-------- Available data
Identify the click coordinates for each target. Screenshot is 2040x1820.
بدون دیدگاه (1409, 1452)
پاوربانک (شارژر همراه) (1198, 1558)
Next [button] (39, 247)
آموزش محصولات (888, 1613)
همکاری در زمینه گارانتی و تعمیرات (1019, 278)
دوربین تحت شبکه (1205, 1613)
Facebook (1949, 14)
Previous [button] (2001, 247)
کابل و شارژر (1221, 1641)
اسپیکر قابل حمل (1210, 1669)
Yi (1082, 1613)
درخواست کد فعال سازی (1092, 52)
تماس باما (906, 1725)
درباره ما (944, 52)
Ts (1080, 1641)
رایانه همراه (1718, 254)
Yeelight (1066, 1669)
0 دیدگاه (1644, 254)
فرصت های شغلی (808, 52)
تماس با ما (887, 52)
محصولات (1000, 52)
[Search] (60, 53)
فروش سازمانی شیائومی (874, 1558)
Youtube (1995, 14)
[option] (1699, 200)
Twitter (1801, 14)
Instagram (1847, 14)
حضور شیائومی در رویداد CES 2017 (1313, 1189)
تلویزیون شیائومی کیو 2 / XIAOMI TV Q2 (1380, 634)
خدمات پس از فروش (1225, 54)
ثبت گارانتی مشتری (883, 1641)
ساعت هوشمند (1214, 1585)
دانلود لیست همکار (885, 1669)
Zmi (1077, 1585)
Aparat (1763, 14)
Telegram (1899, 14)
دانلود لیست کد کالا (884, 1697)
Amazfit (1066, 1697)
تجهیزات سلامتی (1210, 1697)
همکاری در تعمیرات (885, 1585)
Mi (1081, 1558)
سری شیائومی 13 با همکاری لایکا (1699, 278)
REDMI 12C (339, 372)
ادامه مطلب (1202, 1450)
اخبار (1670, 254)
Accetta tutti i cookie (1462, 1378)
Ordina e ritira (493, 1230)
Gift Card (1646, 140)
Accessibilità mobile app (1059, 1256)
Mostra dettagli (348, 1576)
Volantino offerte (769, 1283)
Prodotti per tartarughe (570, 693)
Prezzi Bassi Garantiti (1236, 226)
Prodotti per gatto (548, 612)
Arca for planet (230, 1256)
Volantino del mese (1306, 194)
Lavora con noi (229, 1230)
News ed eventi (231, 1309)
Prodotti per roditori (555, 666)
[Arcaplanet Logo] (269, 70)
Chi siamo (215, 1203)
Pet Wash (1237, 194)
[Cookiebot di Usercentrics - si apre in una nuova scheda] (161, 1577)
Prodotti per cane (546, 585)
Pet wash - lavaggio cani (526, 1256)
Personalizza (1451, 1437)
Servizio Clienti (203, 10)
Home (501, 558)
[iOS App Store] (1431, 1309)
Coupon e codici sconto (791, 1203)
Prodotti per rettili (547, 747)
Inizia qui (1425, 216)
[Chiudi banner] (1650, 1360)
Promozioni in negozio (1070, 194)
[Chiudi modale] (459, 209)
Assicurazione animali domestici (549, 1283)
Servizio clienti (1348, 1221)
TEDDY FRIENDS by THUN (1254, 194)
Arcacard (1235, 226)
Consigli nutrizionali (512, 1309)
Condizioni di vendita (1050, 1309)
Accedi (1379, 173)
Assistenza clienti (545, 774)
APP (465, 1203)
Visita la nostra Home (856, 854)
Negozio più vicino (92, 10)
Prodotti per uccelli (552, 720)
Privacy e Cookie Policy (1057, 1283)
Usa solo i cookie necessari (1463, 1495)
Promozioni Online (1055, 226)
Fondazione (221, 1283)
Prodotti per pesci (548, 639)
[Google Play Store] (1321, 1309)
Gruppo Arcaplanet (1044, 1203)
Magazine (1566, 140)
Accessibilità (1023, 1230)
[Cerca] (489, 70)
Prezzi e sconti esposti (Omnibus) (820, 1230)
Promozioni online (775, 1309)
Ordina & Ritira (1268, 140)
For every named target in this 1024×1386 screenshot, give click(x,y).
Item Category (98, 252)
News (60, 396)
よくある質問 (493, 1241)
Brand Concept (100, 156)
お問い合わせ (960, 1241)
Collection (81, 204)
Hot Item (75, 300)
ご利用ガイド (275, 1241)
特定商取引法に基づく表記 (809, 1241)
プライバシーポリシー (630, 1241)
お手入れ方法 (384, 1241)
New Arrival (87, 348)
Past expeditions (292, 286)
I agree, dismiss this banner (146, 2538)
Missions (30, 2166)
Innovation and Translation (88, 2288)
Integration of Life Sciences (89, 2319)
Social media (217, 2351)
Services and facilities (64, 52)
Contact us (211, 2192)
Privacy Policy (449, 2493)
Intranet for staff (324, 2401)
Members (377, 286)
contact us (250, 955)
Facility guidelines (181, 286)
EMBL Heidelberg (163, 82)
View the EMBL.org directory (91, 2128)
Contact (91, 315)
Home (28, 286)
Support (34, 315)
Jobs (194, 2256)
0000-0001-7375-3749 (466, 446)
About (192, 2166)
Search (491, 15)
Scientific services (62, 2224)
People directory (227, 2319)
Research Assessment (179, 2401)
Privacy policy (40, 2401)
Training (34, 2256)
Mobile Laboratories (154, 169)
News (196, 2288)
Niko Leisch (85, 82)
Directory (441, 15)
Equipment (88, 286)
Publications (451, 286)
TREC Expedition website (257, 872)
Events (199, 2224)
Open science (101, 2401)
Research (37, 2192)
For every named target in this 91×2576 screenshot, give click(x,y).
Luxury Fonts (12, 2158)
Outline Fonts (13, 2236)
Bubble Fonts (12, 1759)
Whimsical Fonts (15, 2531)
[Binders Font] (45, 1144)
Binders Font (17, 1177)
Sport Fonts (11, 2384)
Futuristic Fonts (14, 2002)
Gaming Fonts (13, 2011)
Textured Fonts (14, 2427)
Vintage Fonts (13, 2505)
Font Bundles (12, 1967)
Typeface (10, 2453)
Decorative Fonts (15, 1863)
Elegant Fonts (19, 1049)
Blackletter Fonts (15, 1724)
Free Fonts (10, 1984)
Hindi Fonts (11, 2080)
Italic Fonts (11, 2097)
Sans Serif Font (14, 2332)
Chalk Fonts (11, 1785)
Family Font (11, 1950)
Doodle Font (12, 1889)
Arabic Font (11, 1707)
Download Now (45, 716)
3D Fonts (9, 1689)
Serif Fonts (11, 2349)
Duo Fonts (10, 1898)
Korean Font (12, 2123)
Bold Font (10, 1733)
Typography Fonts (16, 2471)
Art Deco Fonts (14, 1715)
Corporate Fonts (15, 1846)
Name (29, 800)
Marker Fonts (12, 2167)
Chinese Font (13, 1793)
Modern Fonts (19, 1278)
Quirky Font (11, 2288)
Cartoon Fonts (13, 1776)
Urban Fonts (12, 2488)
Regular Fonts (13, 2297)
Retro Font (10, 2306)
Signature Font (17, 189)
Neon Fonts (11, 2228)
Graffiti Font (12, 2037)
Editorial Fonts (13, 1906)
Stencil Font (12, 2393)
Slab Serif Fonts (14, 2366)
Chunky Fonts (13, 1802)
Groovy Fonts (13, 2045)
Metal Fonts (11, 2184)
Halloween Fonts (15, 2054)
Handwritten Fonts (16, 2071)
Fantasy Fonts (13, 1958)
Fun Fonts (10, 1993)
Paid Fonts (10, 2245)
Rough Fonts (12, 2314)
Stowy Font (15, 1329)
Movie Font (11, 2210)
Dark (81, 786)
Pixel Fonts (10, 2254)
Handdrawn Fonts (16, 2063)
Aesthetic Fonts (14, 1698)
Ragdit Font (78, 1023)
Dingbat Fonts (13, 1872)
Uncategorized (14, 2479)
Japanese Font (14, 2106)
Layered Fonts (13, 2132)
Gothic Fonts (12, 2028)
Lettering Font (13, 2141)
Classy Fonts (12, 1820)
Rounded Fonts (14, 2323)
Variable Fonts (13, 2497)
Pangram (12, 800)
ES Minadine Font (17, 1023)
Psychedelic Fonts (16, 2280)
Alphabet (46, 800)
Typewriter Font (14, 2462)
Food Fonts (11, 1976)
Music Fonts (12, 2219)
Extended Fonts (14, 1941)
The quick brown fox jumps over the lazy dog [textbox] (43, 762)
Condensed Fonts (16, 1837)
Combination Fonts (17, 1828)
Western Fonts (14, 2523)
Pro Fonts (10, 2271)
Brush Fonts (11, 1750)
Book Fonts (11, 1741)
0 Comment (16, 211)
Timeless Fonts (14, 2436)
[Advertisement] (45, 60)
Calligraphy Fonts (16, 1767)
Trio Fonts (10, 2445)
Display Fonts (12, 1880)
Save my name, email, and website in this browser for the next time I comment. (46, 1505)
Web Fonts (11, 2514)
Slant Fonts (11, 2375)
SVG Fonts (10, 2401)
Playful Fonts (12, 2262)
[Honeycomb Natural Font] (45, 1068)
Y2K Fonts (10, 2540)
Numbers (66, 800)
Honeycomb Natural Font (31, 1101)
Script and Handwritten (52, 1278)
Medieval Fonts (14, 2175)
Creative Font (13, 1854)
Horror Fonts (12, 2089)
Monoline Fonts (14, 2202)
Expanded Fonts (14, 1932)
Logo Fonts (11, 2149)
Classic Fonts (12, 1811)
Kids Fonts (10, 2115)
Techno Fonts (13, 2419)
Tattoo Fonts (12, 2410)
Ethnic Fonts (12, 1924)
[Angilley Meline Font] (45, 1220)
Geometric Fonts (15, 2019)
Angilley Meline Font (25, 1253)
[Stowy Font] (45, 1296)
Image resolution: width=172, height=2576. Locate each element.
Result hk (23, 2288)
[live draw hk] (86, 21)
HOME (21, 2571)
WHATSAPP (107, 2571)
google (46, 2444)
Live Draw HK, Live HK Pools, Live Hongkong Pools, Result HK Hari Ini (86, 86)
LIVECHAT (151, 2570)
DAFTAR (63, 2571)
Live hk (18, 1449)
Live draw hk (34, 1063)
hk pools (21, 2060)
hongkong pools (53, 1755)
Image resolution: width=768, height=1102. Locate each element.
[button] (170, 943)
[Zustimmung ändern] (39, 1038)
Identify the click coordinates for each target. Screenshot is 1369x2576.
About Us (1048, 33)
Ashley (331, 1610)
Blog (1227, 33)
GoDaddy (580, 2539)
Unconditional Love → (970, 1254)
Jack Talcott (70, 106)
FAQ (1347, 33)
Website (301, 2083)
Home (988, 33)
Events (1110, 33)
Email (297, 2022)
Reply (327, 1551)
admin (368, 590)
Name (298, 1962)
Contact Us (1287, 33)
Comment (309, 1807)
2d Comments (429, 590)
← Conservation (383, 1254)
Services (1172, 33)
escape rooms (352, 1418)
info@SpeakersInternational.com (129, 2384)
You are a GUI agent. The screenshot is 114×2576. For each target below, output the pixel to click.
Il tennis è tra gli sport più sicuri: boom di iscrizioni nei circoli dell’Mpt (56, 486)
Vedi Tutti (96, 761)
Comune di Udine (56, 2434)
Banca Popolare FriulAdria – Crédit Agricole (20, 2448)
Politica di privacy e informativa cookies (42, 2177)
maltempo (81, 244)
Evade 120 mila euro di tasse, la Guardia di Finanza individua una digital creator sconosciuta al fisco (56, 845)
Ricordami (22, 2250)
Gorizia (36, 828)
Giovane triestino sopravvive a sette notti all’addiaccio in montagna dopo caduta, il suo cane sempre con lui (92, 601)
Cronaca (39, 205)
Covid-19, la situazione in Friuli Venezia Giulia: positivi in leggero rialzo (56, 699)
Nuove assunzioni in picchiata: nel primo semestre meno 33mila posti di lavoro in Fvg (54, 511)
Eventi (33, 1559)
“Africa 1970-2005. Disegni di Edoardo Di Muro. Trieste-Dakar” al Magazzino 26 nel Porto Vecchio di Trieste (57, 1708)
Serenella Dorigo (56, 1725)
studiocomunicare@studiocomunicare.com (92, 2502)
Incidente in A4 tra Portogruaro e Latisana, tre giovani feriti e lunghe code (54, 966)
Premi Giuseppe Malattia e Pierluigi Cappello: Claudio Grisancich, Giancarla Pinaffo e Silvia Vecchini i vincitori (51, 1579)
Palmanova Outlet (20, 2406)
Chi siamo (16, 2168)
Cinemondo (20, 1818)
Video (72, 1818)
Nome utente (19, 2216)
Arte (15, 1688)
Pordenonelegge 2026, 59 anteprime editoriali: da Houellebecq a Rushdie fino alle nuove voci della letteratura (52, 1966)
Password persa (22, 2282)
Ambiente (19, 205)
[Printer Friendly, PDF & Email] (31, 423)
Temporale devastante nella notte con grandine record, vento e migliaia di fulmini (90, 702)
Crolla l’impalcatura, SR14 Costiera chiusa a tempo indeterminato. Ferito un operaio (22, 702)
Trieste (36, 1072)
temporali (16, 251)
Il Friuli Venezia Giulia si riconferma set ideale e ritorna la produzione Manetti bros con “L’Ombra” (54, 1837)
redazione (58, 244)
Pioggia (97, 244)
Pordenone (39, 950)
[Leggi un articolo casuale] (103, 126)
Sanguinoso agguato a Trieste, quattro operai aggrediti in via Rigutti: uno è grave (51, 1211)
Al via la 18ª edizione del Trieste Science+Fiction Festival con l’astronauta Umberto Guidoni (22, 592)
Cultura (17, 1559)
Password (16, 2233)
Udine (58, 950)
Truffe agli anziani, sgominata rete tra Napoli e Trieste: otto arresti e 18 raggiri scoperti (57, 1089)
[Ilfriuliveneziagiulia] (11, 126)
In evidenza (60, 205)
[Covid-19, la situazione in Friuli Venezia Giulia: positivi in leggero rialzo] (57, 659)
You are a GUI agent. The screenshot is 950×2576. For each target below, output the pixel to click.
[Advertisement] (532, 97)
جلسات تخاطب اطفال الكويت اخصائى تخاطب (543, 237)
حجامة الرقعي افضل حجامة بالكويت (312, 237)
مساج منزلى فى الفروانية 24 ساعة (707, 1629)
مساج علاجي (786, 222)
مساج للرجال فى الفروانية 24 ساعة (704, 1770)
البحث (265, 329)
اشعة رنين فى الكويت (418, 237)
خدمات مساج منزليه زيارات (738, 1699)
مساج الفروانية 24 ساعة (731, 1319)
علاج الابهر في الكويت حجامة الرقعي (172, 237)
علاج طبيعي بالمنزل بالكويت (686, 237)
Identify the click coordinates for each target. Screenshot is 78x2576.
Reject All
----------------
## What to do:
Going down from the first line of the entries above, restate each line word for word until the line holding "Volantino offerte (769, 1283)" is done.

## Answer for this exercise:
Identify the click coordinates for each target. Screenshot is 2040x1820.
بدون دیدگاه (1409, 1452)
پاوربانک (شارژر همراه) (1198, 1558)
Next [button] (39, 247)
آموزش محصولات (888, 1613)
همکاری در زمینه گارانتی و تعمیرات (1019, 278)
دوربین تحت شبکه (1205, 1613)
Facebook (1949, 14)
Previous [button] (2001, 247)
کابل و شارژر (1221, 1641)
اسپیکر قابل حمل (1210, 1669)
Yi (1082, 1613)
درخواست کد فعال سازی (1092, 52)
تماس باما (906, 1725)
درباره ما (944, 52)
Ts (1080, 1641)
رایانه همراه (1718, 254)
Yeelight (1066, 1669)
0 دیدگاه (1644, 254)
فرصت های شغلی (808, 52)
تماس با ما (887, 52)
محصولات (1000, 52)
[Search] (60, 53)
فروش سازمانی شیائومی (874, 1558)
Youtube (1995, 14)
[option] (1699, 200)
Twitter (1801, 14)
Instagram (1847, 14)
حضور شیائومی در رویداد CES 2017 (1313, 1189)
تلویزیون شیائومی کیو 2 / XIAOMI TV Q2 (1380, 634)
خدمات پس از فروش (1225, 54)
ثبت گارانتی مشتری (883, 1641)
ساعت هوشمند (1214, 1585)
دانلود لیست همکار (885, 1669)
Zmi (1077, 1585)
Aparat (1763, 14)
Telegram (1899, 14)
دانلود لیست کد کالا (884, 1697)
Amazfit (1066, 1697)
تجهیزات سلامتی (1210, 1697)
همکاری در تعمیرات (885, 1585)
Mi (1081, 1558)
سری شیائومی 13 با همکاری لایکا (1699, 278)
REDMI 12C (339, 372)
ادامه مطلب (1202, 1450)
اخبار (1670, 254)
Accetta tutti i cookie (1462, 1378)
Ordina e ritira (493, 1230)
Gift Card (1646, 140)
Accessibilità mobile app (1059, 1256)
Mostra dettagli (348, 1576)
Volantino offerte (769, 1283)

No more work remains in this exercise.